In our study, MGC patients who had received both chemotherapy and CGR of the primary plus metastatic sites (group A) had a much longer OS than other patients with MGC (groups B and C). Compared with the very grave survival outcomes (median OS, 9.0 months) in patients who had received palliative chemotherapy alone (group C), the median OS and 3-year survival rate in group A patients were 28.0 months and 42.8%, respectively (Fig. 1). Some patients in group A had prolonged disease-free survival without any evidence of tumor recurrence that might lead to cure for some patients with distant metastasis (Table 3).

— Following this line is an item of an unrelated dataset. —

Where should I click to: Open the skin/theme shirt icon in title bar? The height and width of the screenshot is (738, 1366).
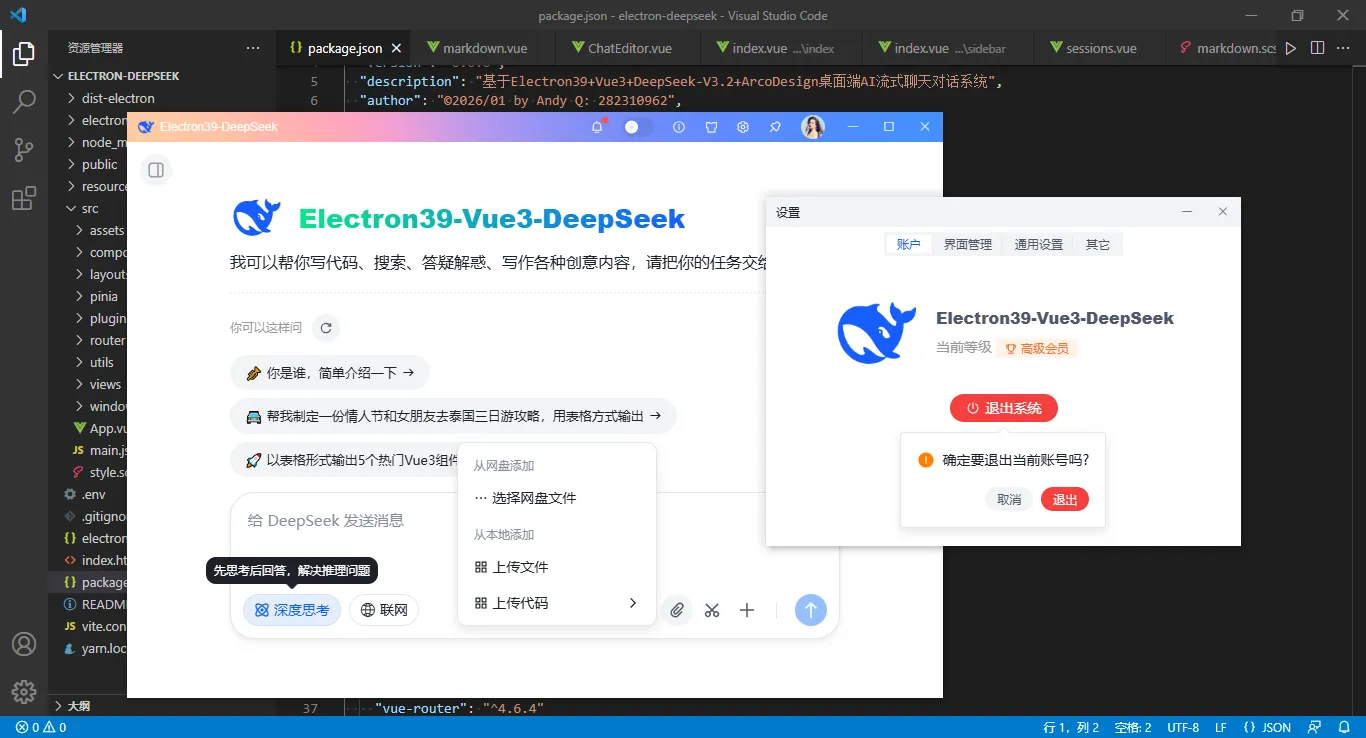coord(712,127)
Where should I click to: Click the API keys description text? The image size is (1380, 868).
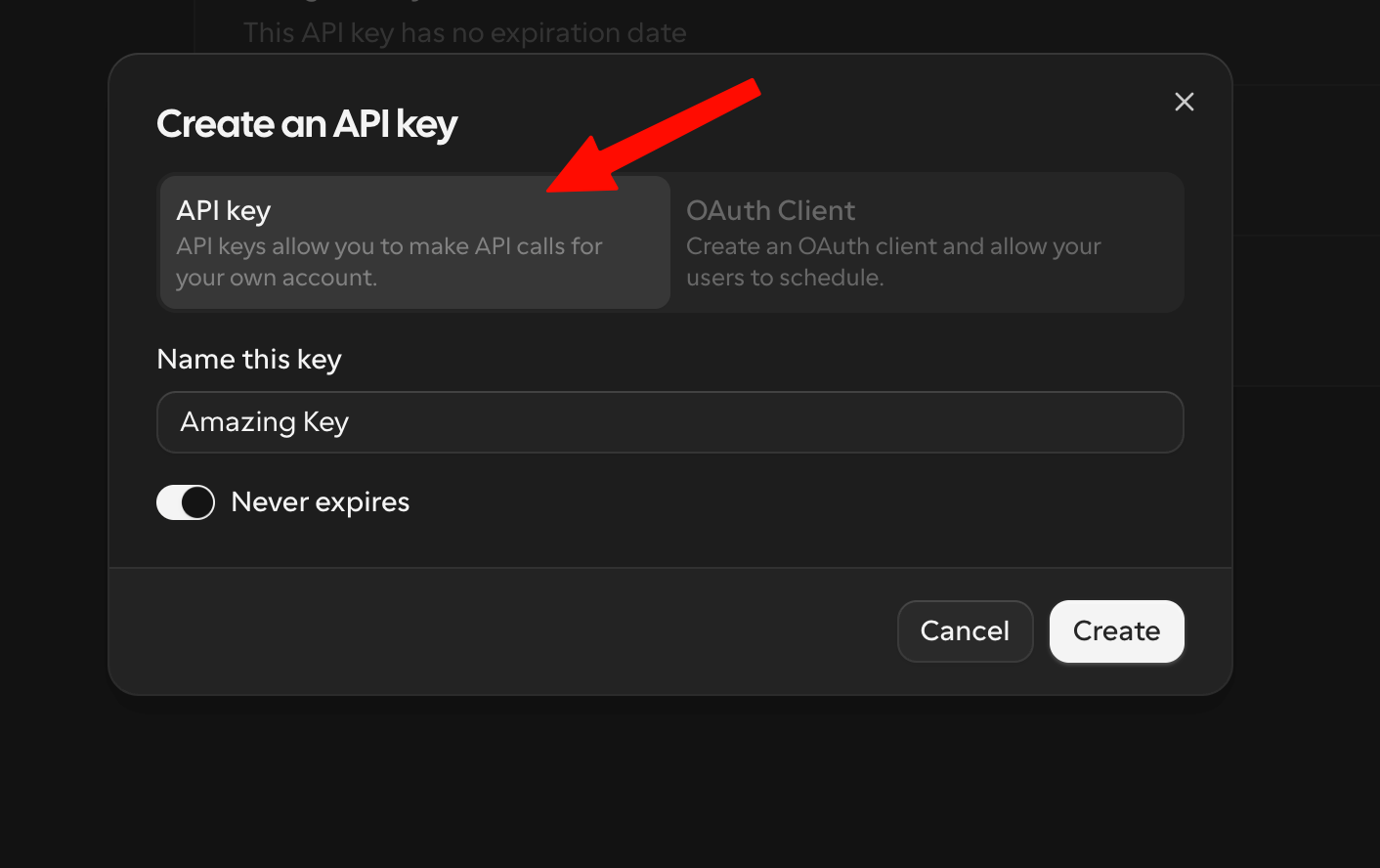(389, 262)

Although the role of metastasectomy is well established in colorectal cancer and sarcoma, it is still controversial whether or not surgery targeting metastatic lesions has beneficial effects for patients with MGC. Some retrospective studies have shown promising results, with a median OS of 11.2–31.0 months, and some non-randomized comparative analyses have suggested survival benefits for aggressive surgical treatment in patients with MGC [410]. The results of our study are consistent with previous studies suggesting that gastrectomy plus metastasectomy is beneficial for patients with GC and distant metastases. As in the case of debulking gastrectomy, a patient selection bias might have been involved in our analysis, because patients undergoing surgical resection with the intent of complete resection (group A) had a better PS or less organ involvement by GC metastasis than patients in group C (Table 1). We tried to exclude such a bias by adjusting for PS, the number of involved organs, and other clinical parameters in the multivariate analysis, and we showed the consistent survival benefit of gastrectomy plus metastasectomy in the multivariate model (Table 5). Despite this, we cannot help but admit that even such a process cannot completely exclude the inherent biases of a retrospective study. Therefore, as in the case of debulking gastrectomy, our observation of favorable outcomes from gastrectomy plus metastasectomy in MGC patients needs to be further evaluated in large-scale prospective studies.

Conclusion

Our study suggests beneficial treatment effects from debulking gastrectomy or gastrectomy plus metastasectomy in patients with MGC receiving chemotherapy. Especially, MGC patients who received both chemotherapy and complete tumor resection (gastrectomy plus metastasectomy) had the best survival outcome, with a median OS of 28.0 months, and some of them had long-term survival without tumor recurrence. The perioperative risk of gastrectomy ± metastasectomy was acceptable. Well-designed prospective trials to determine the role of multidisciplinary approaches combining chemotherapy and surgery in MGC patients are needed to confirm the observations of our study.